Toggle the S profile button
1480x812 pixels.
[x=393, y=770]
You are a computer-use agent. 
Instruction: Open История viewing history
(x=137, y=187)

## Your assignment
Your task is to output exactly the lines running from the one with "1480x812 pixels." through the final line of the material above, with both ends included.

## Written solution
1480x812 pixels.
[x=393, y=770]
You are a computer-use agent. 
Instruction: Open История viewing history
(x=137, y=187)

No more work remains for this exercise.